最終更新日: 2024年05月13日
iPS細胞は、個人の細胞から作れる万能細胞(多能性幹細胞)として、近年の再生医療や医学研究で盛んに用いられ、これらの発展に欠かせないものとなってきています。 iPS細胞研究の目的の多くは、「ヒトの病気の治療や研究にiPS細胞を活用すること」であるため、ヒトの細胞から作られたiPS細胞が用いられることが多いですが、ヒト以外のさまざまな動物からもiPS細胞が作られています。
今回は、今までにiPS細胞が作製された動物を、その目的とともにご紹介していきます。
ヒト以外の動物からiPS細胞は作れるのか?
ヒトと生物種は異なっても、生物の基礎となる細胞の活動のしくみなどは共通しているため、動物の細胞からでもiPS細胞を作ることができます。

▬▬▬▬▬▬

_課題_
iPS細胞についての本文によると、ヒト以外の動物の細胞からでもiPS細胞を作ることができるのはなぜですか。 本文の内容だけを手がかりにして答えてください。

▬▬▬▬▬▬

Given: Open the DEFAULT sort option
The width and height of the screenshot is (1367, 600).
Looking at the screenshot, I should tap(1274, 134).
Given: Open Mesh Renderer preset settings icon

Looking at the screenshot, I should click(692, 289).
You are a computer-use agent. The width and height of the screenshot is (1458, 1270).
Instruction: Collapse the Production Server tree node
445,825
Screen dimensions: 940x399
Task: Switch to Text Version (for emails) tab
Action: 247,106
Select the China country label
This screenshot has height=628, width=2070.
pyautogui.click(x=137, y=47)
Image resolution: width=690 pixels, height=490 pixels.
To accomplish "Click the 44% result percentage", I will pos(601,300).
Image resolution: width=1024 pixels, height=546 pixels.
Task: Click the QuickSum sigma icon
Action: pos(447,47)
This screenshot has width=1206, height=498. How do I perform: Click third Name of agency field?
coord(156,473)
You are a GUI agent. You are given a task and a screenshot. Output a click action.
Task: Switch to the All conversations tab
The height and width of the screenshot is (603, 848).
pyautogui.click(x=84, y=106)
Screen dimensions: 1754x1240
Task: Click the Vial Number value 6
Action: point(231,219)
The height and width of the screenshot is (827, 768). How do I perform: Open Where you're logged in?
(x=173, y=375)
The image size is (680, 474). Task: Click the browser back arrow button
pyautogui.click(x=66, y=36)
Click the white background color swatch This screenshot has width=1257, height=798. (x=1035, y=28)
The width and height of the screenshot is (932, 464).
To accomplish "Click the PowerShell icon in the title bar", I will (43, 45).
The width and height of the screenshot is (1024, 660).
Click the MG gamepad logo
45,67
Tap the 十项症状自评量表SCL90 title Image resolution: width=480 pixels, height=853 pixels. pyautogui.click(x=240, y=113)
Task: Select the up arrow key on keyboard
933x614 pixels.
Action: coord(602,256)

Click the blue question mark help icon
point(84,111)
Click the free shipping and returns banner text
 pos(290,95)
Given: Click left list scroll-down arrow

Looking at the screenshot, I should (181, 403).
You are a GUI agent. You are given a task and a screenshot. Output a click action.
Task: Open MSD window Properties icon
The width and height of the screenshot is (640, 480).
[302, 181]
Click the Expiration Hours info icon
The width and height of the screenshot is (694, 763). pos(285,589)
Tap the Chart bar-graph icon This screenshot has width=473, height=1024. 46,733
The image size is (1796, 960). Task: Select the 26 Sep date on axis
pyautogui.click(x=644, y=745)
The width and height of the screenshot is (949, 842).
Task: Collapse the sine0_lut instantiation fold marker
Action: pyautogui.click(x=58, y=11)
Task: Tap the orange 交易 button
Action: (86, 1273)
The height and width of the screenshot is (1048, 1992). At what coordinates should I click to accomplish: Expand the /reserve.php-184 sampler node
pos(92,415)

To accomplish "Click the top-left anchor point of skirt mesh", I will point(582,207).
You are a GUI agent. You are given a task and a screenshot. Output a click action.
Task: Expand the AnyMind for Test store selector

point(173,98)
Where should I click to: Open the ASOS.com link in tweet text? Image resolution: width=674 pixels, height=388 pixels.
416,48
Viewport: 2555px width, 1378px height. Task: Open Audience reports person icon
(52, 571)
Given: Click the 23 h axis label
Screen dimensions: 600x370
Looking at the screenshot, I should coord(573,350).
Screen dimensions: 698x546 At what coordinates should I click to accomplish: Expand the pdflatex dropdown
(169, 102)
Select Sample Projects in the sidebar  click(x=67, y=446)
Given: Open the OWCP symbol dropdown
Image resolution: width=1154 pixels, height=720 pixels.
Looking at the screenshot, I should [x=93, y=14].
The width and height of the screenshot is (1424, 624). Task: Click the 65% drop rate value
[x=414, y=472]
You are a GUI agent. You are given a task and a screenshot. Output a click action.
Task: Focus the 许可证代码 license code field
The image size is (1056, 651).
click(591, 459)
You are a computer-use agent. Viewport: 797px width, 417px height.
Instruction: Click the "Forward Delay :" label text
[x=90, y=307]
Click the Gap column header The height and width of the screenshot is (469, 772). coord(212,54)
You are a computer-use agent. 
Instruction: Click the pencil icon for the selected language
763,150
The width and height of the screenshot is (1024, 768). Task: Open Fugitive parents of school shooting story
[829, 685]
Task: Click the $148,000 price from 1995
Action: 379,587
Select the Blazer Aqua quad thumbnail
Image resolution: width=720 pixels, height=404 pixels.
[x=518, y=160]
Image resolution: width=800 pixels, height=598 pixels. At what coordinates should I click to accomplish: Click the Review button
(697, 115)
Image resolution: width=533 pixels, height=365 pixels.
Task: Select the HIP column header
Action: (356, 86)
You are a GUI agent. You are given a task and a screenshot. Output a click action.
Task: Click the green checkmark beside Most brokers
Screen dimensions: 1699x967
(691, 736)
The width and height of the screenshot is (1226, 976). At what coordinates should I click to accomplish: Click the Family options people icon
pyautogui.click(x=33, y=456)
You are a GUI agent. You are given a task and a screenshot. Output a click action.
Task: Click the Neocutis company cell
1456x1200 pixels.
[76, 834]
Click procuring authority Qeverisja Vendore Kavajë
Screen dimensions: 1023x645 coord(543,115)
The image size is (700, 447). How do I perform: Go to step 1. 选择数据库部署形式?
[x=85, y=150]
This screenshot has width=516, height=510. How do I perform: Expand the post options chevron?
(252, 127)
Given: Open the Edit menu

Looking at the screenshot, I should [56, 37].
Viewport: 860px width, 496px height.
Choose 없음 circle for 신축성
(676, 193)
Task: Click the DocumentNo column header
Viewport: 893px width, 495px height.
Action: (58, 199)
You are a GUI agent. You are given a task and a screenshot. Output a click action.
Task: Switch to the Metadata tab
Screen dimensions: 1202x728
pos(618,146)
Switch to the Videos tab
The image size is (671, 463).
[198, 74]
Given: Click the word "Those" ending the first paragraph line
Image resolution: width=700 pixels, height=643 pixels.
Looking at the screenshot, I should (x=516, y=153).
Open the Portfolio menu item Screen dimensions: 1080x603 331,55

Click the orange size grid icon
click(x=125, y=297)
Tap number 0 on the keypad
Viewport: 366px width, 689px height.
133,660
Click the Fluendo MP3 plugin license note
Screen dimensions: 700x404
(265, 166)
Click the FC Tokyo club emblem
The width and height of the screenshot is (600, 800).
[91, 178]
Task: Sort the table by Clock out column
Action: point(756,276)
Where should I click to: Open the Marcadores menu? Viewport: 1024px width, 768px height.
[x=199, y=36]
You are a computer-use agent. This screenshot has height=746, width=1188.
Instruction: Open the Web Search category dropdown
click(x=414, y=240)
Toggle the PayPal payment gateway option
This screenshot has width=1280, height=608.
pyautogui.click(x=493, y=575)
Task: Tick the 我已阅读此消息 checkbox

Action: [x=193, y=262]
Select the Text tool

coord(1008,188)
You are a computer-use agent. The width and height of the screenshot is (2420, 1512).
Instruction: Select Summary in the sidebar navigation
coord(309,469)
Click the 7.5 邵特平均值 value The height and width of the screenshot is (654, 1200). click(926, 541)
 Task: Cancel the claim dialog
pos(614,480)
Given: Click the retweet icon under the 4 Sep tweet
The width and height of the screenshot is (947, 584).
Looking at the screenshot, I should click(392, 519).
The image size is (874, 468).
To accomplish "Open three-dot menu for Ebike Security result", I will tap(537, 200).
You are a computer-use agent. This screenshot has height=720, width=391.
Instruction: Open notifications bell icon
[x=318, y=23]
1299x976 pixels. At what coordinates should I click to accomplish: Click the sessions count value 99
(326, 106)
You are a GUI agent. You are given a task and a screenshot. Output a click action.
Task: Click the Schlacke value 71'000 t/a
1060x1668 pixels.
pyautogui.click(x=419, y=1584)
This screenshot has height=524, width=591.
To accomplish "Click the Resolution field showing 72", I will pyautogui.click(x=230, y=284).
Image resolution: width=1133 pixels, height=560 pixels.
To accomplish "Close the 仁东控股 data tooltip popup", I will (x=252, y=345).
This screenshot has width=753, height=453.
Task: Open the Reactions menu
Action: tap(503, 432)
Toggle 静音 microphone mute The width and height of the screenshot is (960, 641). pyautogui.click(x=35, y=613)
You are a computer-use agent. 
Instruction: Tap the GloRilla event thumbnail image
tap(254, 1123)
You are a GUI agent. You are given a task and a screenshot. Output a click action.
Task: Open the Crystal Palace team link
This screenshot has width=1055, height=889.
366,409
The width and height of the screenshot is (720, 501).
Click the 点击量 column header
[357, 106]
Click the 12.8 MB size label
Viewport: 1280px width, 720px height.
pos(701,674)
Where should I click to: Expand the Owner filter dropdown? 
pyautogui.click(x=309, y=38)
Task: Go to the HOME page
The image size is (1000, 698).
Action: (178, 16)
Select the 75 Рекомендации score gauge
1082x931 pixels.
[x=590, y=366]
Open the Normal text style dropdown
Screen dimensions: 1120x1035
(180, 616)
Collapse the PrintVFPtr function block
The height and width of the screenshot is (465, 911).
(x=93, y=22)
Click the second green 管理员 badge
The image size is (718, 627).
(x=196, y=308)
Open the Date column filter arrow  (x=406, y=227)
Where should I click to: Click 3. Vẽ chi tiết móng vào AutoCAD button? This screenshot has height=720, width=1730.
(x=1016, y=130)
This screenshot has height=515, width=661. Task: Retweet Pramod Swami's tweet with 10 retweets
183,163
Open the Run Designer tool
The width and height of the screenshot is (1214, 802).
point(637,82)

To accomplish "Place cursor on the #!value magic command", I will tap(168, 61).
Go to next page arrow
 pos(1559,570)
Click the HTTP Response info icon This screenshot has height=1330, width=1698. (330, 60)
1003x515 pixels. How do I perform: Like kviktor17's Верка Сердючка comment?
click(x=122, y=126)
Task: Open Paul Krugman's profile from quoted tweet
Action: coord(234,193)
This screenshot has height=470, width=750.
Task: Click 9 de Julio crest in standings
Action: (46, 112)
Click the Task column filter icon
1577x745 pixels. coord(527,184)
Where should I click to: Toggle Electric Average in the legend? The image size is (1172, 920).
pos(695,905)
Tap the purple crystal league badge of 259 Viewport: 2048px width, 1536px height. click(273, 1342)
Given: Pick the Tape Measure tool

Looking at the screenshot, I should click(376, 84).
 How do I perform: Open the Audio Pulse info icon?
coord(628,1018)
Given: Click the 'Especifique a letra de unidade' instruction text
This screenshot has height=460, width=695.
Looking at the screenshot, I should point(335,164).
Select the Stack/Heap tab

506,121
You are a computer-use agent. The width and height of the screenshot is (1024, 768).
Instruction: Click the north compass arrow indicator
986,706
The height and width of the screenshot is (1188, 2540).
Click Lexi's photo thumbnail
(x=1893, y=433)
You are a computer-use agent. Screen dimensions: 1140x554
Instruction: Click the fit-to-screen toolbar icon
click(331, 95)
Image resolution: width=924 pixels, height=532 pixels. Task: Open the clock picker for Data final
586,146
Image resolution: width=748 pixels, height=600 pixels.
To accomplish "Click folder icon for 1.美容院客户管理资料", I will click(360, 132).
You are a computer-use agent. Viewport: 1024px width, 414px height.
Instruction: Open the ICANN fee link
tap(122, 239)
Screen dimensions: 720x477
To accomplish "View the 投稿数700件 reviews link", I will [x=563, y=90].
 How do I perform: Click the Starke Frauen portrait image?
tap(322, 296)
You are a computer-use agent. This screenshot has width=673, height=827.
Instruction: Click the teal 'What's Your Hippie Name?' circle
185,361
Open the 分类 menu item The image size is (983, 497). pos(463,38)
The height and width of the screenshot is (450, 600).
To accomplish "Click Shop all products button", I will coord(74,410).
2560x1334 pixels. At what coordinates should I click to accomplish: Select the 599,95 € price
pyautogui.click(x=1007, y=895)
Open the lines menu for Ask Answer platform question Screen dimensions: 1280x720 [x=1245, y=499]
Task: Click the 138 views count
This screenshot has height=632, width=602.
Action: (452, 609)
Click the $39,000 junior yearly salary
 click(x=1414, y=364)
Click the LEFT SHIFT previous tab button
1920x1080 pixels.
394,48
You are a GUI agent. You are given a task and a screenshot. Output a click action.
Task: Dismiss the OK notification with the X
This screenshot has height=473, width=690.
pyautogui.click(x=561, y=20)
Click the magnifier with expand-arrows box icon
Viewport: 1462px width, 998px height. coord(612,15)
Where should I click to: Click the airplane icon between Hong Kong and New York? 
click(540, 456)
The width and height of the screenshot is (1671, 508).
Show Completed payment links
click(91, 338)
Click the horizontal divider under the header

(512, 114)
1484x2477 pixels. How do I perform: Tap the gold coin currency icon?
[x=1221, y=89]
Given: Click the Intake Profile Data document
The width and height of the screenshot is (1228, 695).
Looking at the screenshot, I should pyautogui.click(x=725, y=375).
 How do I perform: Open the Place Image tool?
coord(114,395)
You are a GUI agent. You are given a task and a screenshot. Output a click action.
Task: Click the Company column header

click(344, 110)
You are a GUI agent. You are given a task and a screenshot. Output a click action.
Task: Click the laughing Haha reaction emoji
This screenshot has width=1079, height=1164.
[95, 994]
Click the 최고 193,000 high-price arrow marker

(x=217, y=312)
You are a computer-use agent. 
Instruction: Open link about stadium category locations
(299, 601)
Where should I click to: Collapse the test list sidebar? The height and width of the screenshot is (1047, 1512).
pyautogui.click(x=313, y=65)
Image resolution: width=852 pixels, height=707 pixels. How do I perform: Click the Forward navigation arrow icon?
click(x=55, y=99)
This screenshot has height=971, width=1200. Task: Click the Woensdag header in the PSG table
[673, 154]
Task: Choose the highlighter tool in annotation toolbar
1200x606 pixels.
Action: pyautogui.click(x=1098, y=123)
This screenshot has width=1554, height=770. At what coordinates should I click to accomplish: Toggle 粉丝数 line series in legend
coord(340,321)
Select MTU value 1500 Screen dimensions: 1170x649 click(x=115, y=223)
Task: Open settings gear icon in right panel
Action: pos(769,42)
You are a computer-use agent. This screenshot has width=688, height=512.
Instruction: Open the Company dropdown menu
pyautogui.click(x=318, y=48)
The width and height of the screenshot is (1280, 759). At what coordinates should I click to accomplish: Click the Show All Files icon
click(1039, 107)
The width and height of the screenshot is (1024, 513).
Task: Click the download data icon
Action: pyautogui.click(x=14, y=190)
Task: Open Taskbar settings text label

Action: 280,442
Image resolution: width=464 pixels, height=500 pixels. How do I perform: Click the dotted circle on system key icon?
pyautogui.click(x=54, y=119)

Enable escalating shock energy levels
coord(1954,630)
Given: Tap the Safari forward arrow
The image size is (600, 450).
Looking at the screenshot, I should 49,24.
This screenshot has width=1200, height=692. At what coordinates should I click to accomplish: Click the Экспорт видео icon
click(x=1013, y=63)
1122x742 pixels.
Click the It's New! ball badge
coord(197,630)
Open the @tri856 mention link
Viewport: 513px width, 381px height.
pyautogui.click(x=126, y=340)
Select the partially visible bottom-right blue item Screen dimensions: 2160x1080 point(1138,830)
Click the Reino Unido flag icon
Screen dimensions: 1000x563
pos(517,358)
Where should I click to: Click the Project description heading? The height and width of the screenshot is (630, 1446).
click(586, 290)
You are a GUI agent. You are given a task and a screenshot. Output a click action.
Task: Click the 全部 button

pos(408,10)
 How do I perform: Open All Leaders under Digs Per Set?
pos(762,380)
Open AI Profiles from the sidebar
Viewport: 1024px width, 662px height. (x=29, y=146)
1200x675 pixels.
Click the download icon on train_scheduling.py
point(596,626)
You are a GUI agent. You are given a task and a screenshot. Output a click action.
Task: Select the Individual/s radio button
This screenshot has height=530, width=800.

▬▬▬▬▬▬

_解答_
ヒトと生物種は異なっても、生物の基礎となる細胞の活動のしくみなどが共通しているからです。